Highest point
- Elevation: 7,800 ft (2,400 m)
- Coordinates: 13°44′41″N 44°51′52″E﻿ / ﻿13.74472°N 44.86444°E

Geography
- Location: Dhale Yemen

= Harir Mountain =

Mountain in Dhale, Yemen

Harir Mountain is located in Yemen, and is one of the largest mountains in Dhale Governorate. The name of Harir Mountain is mentioned in Al-Hamdani's "Description of the Arabian Peninsula" book. Also in "The History of Yemeni Tribes" by Hamza Ali Luqman. Also mentioned by many Yemeni and Arab historians and writers, as well as in history and geography school textbooks. Harir Mountain is located in the east of Dhale governorate and within the administrative division of Al Hussein District. It's 20 kilometers from Dhale, and it is a mountain range that extends from Naqil (Al-Maadi) to the south, until Zahert Al-Atry to the north. Small mountains, rocky outcrops, valleys, and reefs branch off from it, as well as deep abysses to the west and east. The mountain range ends at Al-Hamayer and Al-Hasswa and Seelat Ghafinah in Shaka Valley near Aqram Mountain and at Lakmat El-Nub, Seelat Hamam, and EL-Haza to the west. And the village of Adina Wahid Ali which overlooks Murat Valley and Adina to the east. Harir Mountain is bordered from the south and east by Halimayn District. And from the north is the Shuaib district, and to the west is Shaka, Khella, Al-Hussein, and Al-Sha'ari land. Its altitude is 7800 feet above sea level. At the top of the mountain, there is a flat area on which villages have been built and residences have been constructed, interspersed with valleys and green agricultural terraces.

== Al-Fuqaha Village ==
At the highest peak of Harir Mountain is the Al-Fuqaha, considered one of the largest and oldest villages on the mountain, as well as the main center of the mountain. Its buildings were constructed from hard stones. It was named after Fiqh because there were judges and legal document writers who graduated at the hands of scholars from Jableh who wrote and notarized between people. Al-Hota is an extension of the Al-Fuqaha Village, where there are some shops, where agricultural products are traded, a health center, and a high school built in 2000. At the southern end of Harir Mountain are the villages of Al-Marafda, Al-Hardud, Hegla, Al-Jous, Al-Mihra, and Al-Masnaa.

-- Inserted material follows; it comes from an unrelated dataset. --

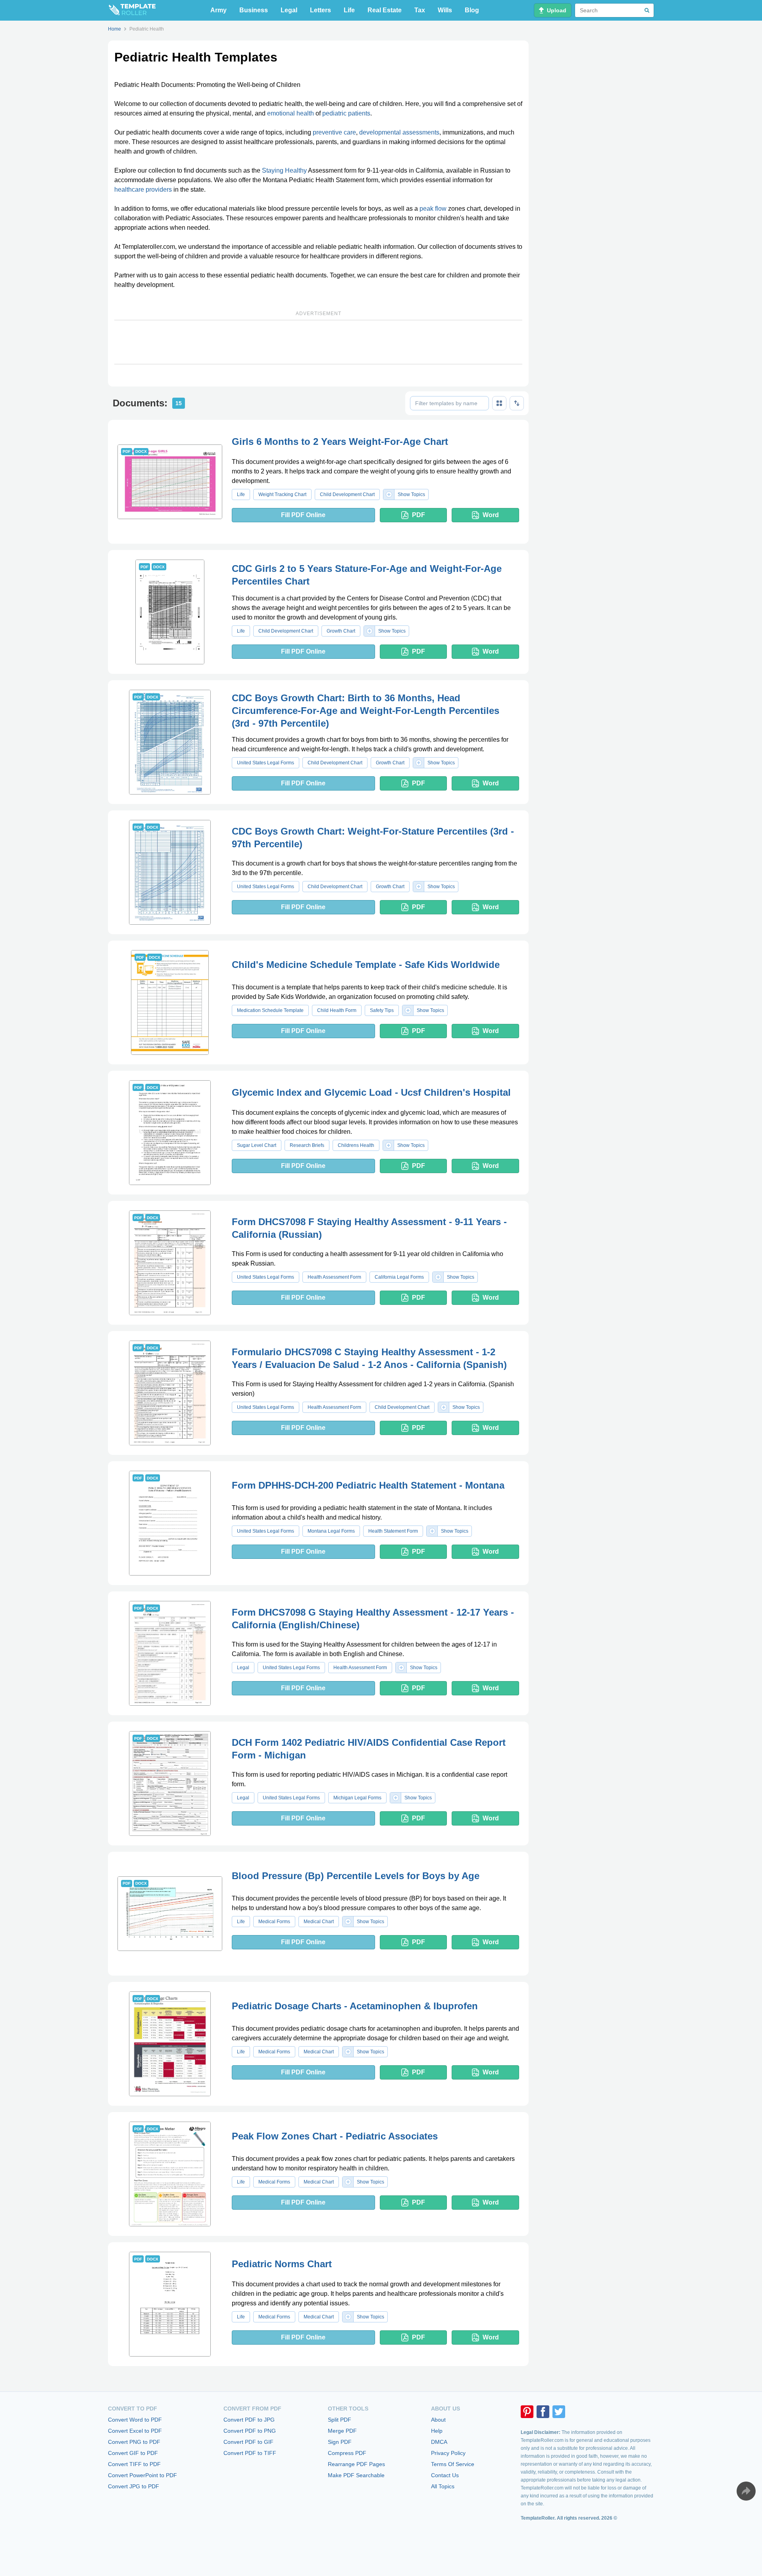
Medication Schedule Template (270, 1010)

Not far from these villages, in a central location to the villages of Mountain Harir, there is a unified school for boys and girls built in 1950, it is the first school built in Harir by the British known as "School".

== Northern end ==
The northern end of Harir Mountain includes the village of Adina, which is known for its cultivation of coffee and grains and its abundance of water. Arashi Village is an agricultural village with an abundance of water as well. Zahera Village which is known for its coffee cultivation. Marrat Village is known for its wide range of land and surface wells. These villages are located on the top of Harir Mountain from south to north, while the villages related to the mountain from east to west include the villages of Ghasha, Husn al-Badawi, Asiqa, Mashirah, and Mthaad. The villages from the west include Al-Maariyad, Al-Qabal, Azan, Laklamt al-Nowab, Al-Qarmah, and Ataba. The Aden port, airport, and free zone can be seen from the south side. Also from the east side, the Yafe Mountains and the Halimayn Mountains. Also, Al-Awabel Mountain and Meris Mountain, which is adjacent to Harir Mountain from the north and Jahaf Mountain from the west can be seen. The mountain is believed to be the original home of the Hariri family. As Muhammad Abdul Qadir Bamatraf points out in his book “Al-Jami’: Notable Emigrants Affiliated to Yemen and Their Tribes”: The Hariri is a tribe of the Azdi tribe, one of the largest Hauran clans, one of the governorates of the Syrian Republic, owns 18 villages, and had moved from Basra except for a group that remained there.

== Origin of the name ==
Harir Mountain is the original home of the Hariris which their historical origin goes back to Harir ibn al-Harith ibn Zayd ibn Yarim ibn Dhu-Ra'een, with their descendants, including Shams al-Din and the Fakhreddin families. Some of them lived in this mountain, some of them migrated to other places, and some of them settled in Aden and are called "Al-Hariri". Harir Mountain has many historical landmarks and monuments, indicating that ancient man inhabited the peaks of the mountain. There are some ancient inscriptions and writings on Rumah and Attaba. In boulders, some old rocks, and dams carved into the mountain, as well as cemeteries, and some old fortresses, which are believed to be related to the ruins of Aqram Mountain in Shekaa.